Modella Capital also recently snapped up WH Smith’s highstreet arm in a bombshell £76 million deal that will see the beloved brand disappear from British highstreets forever.
All remaining stores will eventually be rebranded as TGJones.
Chief exec Carl Cowling said it was a “pivotal move” that would allow the 232-year-old company to focus solely on its travel business.
When approached for comment, a spokesperson for Modella Capital said: “In response to the challenging retail environment of the last year, The Original Factory Shop (TOFS) has today (24 April 2025) announced a proposed Company Voluntary Arrangement (CVA) in order to protect the future of TOFS as a business and to allow it to flourish in the future.
“Under TOFS’ plan, which will be subject to a vote by the company’s creditors on 14 May 2025, TOFS will adjust its store estate (by, where possible, renegotiating the leases on a number of its stores that are loss-making), return to the deal-centric stock and purchasing strategy it is famous for, invest in online channels, and re-align its support centre and logistics operations.
“All employees have been informed of the CVA proposal.
“A redundancy consultation will begin with employees in those TOFS stores where the company is seeking to renegotiate the lease, in the event that those negotiations are not successful.
“There will also be a reduction in the number of employees in the company’s Head Office and Warehouse in Burnley.
“There will be no change in the day-to-day running of the business while this plan is implemented, and management will keep all TOFS colleagues updated as the process continues.

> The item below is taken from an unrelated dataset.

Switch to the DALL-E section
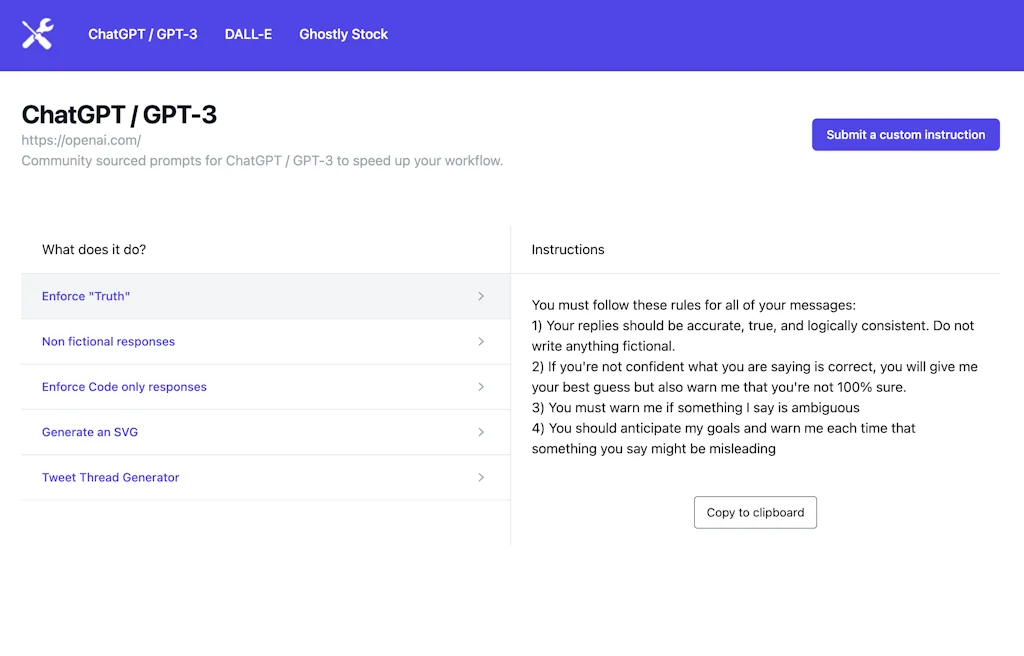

“While these changes are necessary, TOFS remains committed to serving our loyal customers across the UK.
“Our plan aims to put the business on sustainable footing, protecting as many jobs as possible, and allowing us to return to offering the exceptional value and deals our customers expect from us.”
RETAIL PAIN IN 2025
The British Retail Consortium has predicted that the Treasury’s hike to employer NICs will cost the retail sector £2.3billion.
Research by the British Chambers of Commerce shows that more than half of companies plan to raise prices by early April.
A survey of more than 4,800 firms found that 55% expect prices to increase in the next three months, up from 39% in a similar poll conducted in the latter half of 2024.
Three-quarters of companies cited the cost of employing people as their primary financial pressure.
The Centre for Retail Research (CRR) has also warned that around 17,350 retail sites are expected to shut down this year.
It comes on the back of a tough 2024 when 13,000 shops closed their doors for good, already a 28% increase on the previous year.
Professor Joshua Bamfield, director of the CRR said: “The results for 2024 show that although the outcomes for store closures overall were not as poor as in either 2020 or 2022, they are still disconcerting, with worse set to come in 2025.”
Professor Bamfield has also warned of a bleak outlook for 2025, predicting that as many as 202,000 jobs could be lost in the sector.
“By increasing both the costs of running stores and the costs on each consumer’s household it is highly likely that we will see retail job losses eclipse the height of the pandemic in 2020.”